The benefits of a Consolidation style implementation

With a Consolidation style, you can pull master data from a number of existing systems and channel it into a single managed Master Data Management hub. This data can then be cleansed, matched and integrated to offer a complete single record for one or more master data domains.

Consolidated hubs are inexpensive and quick to set up, providing a fast and efficient way to facilitate enterprise-wide reporting. This style is mainly used for analysis, giving you a trusted source of data for reporting and analytics.

 

 

MDM implementation 3: The Coexistence style

A Coexistence style allows you to construct a golden record in the same way as the Consolidation style, but your master data is stored in the central MDM system and updated in its source systems.

Master data changes can happen in the MDM, as well as in the application systems.

All attributes of the master data model must be consistent and cleansed before uploading them into the Master Data Management system.

The benefits of a Coexistence style implementation

The main benefit of this style is that data is mastered in source systems and then synchronized with the hub, so data can coexist harmoniously and still offer a single version of the truth.

Another benefit of this approach is that the quality of master data is improved, and access is faster. Reporting is also easier as all master data attributes are in a single place.

A Consolidation style hub can naturally evolve into a Coexistence style hub if your business decides it requires the advantage of being able to link centrally governed data back to the source systems.

MDM implementation 4: Transaction/Centralized style

The Centralized style allows you to store and maintain master data attributes using linking, cleansing, matching and enriching algorithms to enhance the data. The enhanced data can then be published back to its respective source system.

With this architecture, the master data hub supports the merging of master records, and source systems can subscribe to updates published by the central system to give complete consistency.

The Centralized style also allows you to create master data making your MDM the system of record.
This means you can centralize data creation functions for supplier, customer and product domains in a distributed environment by creating the entity in MDM and enriching it through external data sources or internal enrichment. 

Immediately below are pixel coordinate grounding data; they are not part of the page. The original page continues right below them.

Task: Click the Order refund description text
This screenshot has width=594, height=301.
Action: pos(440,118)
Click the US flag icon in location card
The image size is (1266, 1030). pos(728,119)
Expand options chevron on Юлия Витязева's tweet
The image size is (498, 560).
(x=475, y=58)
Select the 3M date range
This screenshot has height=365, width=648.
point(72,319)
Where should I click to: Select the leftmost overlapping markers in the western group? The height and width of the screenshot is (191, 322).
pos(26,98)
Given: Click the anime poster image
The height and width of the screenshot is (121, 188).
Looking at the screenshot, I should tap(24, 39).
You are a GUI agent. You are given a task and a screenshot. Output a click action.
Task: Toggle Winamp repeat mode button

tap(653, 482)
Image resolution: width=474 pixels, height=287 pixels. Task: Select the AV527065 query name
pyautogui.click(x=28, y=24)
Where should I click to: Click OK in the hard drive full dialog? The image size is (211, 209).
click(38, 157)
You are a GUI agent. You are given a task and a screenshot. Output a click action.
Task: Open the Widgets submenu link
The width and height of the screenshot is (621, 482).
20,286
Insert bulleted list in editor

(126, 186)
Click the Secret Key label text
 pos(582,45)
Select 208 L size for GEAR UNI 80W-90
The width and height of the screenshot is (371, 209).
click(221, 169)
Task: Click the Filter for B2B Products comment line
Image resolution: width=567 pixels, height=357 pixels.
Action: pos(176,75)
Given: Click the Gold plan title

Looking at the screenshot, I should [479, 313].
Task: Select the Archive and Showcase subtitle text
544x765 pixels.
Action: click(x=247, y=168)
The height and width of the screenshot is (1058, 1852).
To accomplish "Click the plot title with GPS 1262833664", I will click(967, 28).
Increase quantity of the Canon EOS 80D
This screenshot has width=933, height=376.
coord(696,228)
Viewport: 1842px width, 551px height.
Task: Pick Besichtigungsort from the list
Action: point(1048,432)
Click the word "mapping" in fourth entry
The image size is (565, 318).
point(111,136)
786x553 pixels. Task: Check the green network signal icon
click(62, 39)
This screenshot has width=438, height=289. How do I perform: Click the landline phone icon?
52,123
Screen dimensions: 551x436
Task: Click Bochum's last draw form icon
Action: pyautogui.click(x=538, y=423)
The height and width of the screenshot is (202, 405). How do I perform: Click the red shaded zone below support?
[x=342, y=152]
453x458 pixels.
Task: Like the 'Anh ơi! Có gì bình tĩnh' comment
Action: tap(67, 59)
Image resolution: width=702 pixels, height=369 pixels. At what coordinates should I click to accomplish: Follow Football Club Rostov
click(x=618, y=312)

Making the MDM the system of origin of information enables you to create workflows and validation capabilities to update your ERP and other business systems that need accurate master data.

 


The benefits of a Transaction/Centralized style implementation

  • Your master data is accurate and complete at all times while security and visibility policies at a data attribute level can be supported 
  • You gain a centralized set of master data for one or more domains
  • With the MDM as system of origin, you can leverage the powerful data governance capabilities of the MDM

The centralized style can often evolve from consolidation or coexistence styles.

 

Your master data management implementation style

Depending on your business needs, you can now identify the right approach and methodology for your organization's implementation plan.

Another important aspect is that a mix of styles is possible within a single MDM deployment so that the style is unique to data type.

However, before you embark on any implementation, you need to ask some fundamental questions regarding your current state of data quality and future data policy.

What is your requirements for data quality?

If you’re hampered by data that’s siloed in disparate systems, your first step should be to explore what you’d like to do with your data if you had convenient access to a single comprehensive record.

The next step is to think about who in your organization needs access to that data, and finally, do you want them to be able to access it from different devices and locations globally?

Fortunately, you can evolve from one implementation style to another as your company’s needs grow or your organization expands. The key factor is to get the data governance policies right from the beginning and then choose a master data management platform to support those policies.